Skip to main content

March 2026 Maintenance - Phoenix Network and Storage Upgrades

· 4 min read
Research Computing Team
RC Docs Maintainers

This post summarizes the updates and improvements deployed during the March 2026 maintenance window. Phoenix received major enhancements to its Ethernet networking and bug fixes to the Scratch filesystem.

Network Upgrades

Phoenix's core Ethernet network has been upgraded from 10/25 Gb/s to 40/100 Gb/s, quadrupling the aggregate bandwidth between racks to up to 200 Gb/s. This provides significantly improved performance for data transfers and network communication.

Scratch Filesystem Improvements

Over the past few months, many users have noticed lag or delays while traversing scratch. This was caused by the client constantly trying to connect over the OmniPath network, even when nodes did not have OmniPath connectivity. This issue has been resolved by forcing the client to maintain connections over the existing network. Users should see improved performance when traversing and accessing scratch.

RDMA connections have also been enabled for scratch, which should further improve performance for users with RDMA-capable network interfaces. This was previously disabled due to a bug in the BeeGFS client disabling RDMA when IPv6 was disabled, which is the case on Phoenix.
···
Exercise tasks:
1: Copy the maintenance post starting at "RDMA connections have" and stopping after "case on Phoenix.", but switch "IPv6" to "IPv4".
2: According to the maintenance post, what caused the lag users noticed while traversing scratch?
The entries that come next are drawn from a separate source.

Raw data:
···
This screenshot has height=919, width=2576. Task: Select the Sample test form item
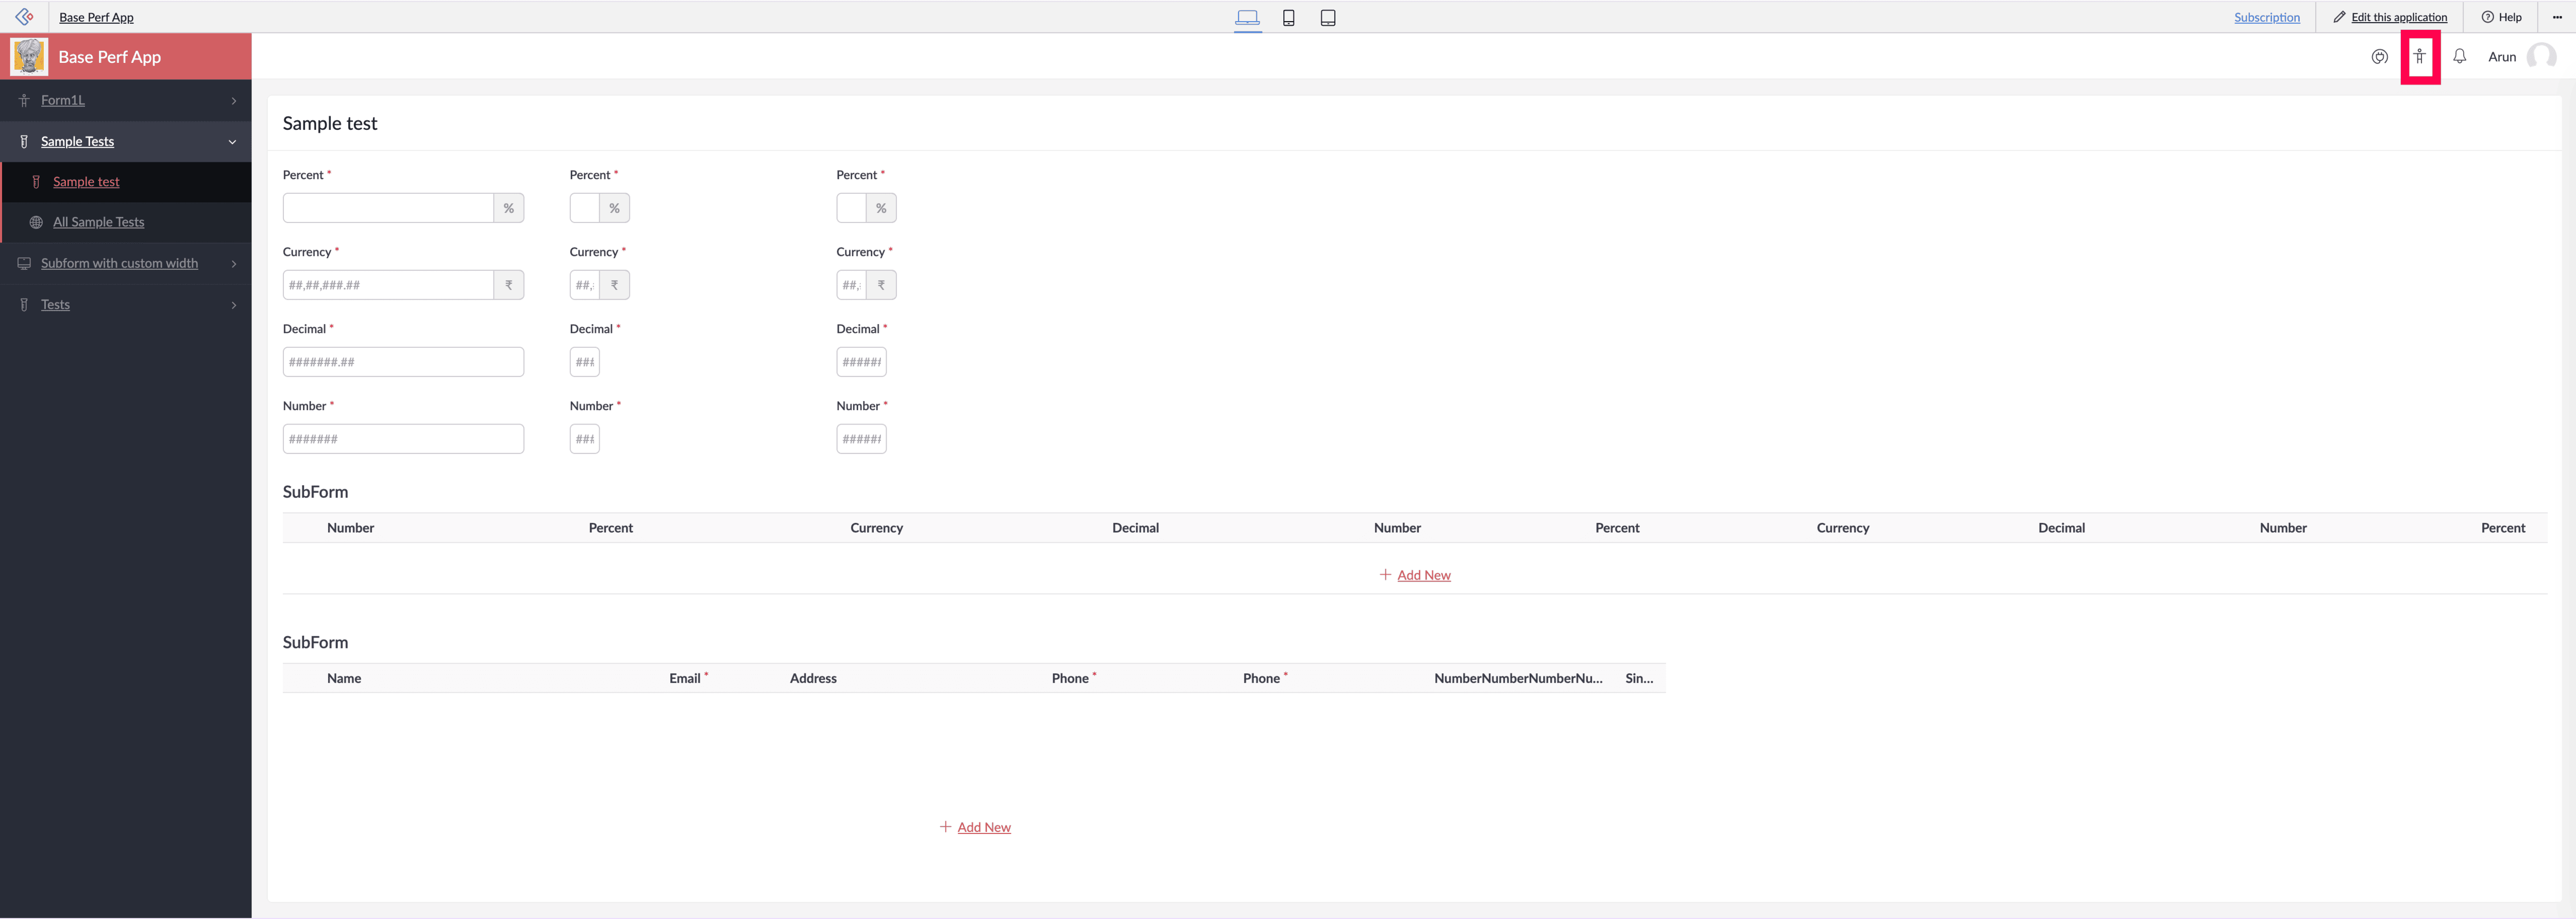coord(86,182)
···
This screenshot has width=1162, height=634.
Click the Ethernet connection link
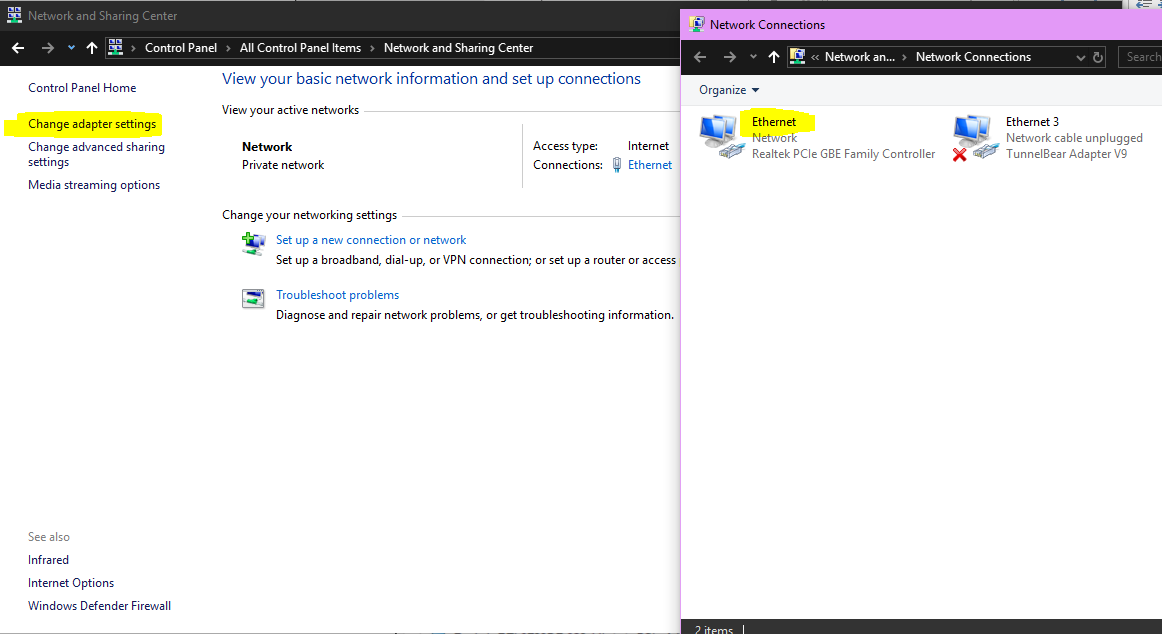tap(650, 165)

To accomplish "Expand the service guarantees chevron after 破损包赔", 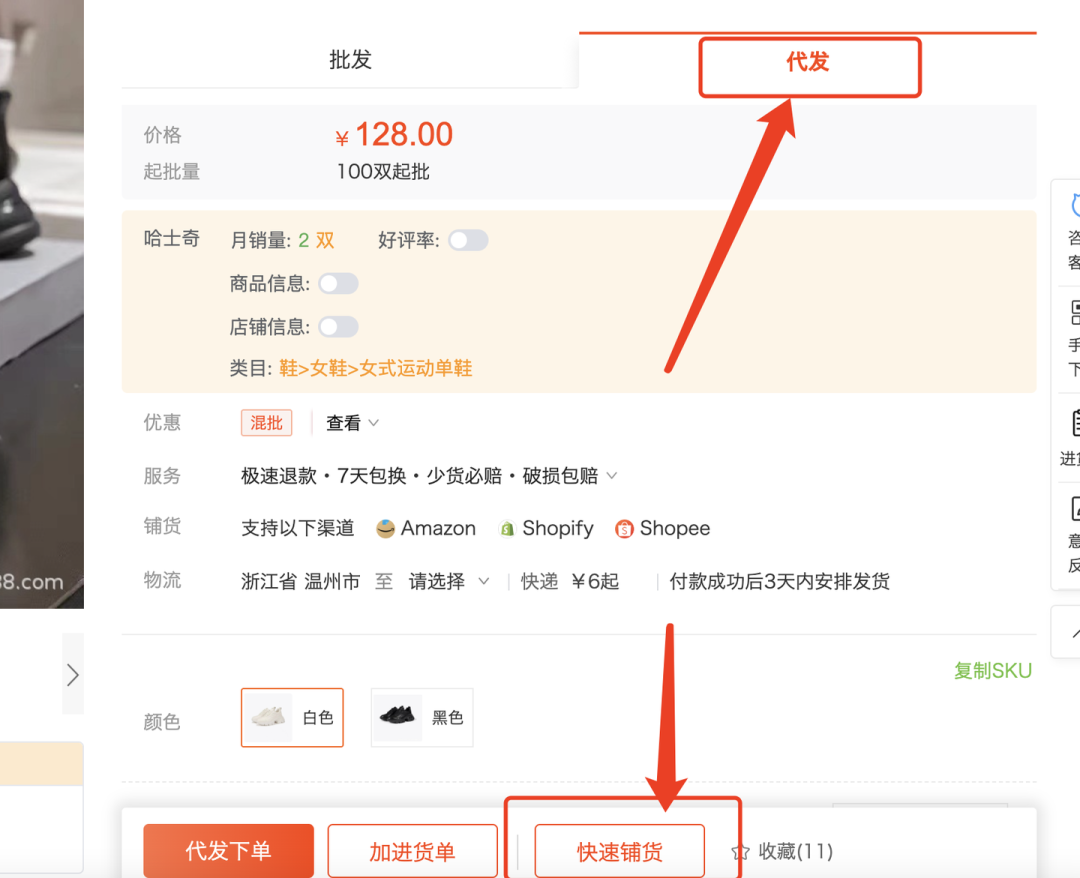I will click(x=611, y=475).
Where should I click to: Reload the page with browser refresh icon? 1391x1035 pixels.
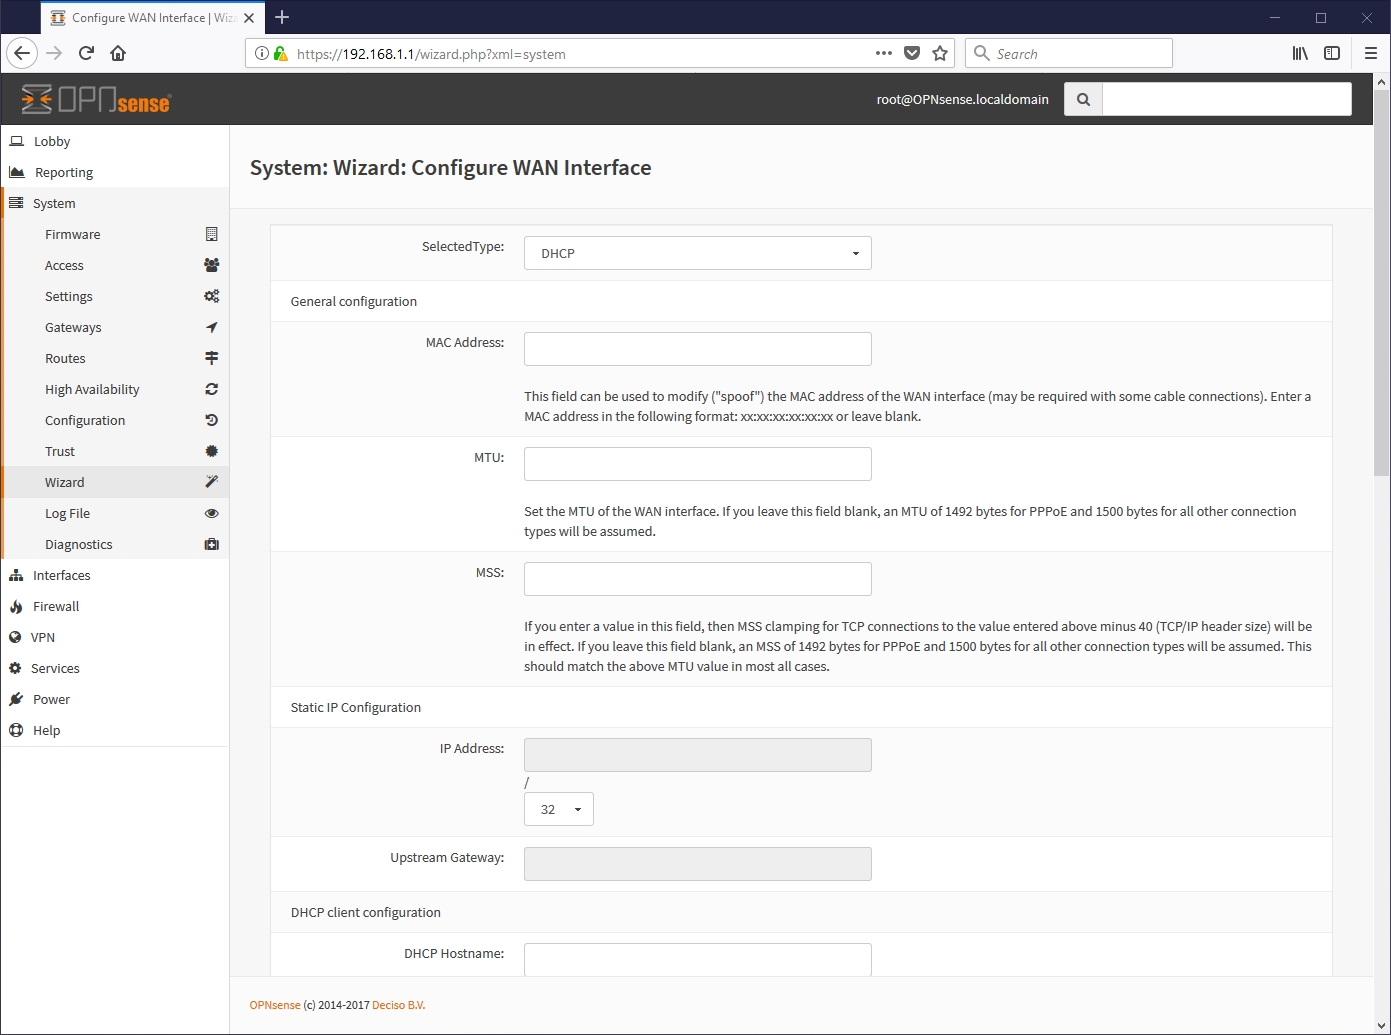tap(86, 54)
···
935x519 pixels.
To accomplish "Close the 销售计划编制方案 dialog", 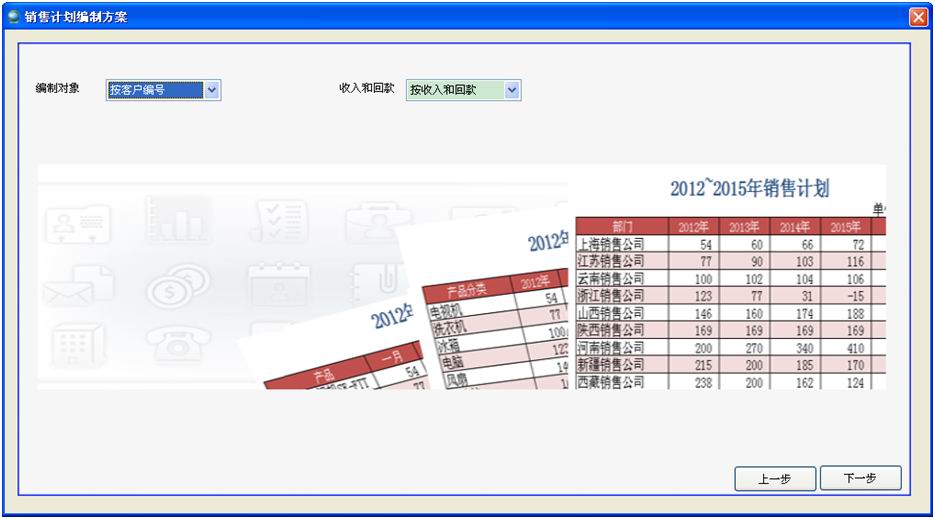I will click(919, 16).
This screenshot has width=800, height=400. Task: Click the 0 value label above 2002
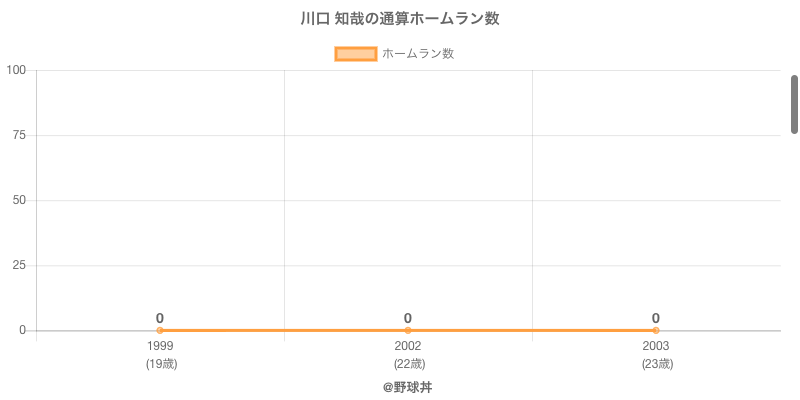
···
Task-by-task results:
1:
RDMA connections have also been enabled for scratch, which should further improve performance for users with RDMA-capable network interfaces. This was previously disabled due to a bug in the BeeGFS client disabling RDMA when IPv4 was disabled, which is the case on Phoenix.

2: The client kept trying to connect over the OmniPath network, even when nodes had no OmniPath connectivity.